Pixel coordinate grounding data:
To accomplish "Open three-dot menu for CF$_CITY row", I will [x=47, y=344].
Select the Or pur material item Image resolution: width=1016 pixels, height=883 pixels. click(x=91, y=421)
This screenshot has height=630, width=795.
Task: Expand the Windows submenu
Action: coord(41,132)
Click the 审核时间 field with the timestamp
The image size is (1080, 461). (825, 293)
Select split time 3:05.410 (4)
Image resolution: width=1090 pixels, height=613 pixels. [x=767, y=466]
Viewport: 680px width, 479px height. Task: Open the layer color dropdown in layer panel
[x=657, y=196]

§ **WORK TO COMPLETE**:
Write out the entries verbatim, all of them.

§ **RESPONSE**:
To accomplish "Open three-dot menu for CF$_CITY row", I will [x=47, y=344].
Select the Or pur material item Image resolution: width=1016 pixels, height=883 pixels. click(x=91, y=421)
This screenshot has height=630, width=795.
Task: Expand the Windows submenu
Action: coord(41,132)
Click the 审核时间 field with the timestamp
The image size is (1080, 461). (825, 293)
Select split time 3:05.410 (4)
Image resolution: width=1090 pixels, height=613 pixels. [x=767, y=466]
Viewport: 680px width, 479px height. Task: Open the layer color dropdown in layer panel
[x=657, y=196]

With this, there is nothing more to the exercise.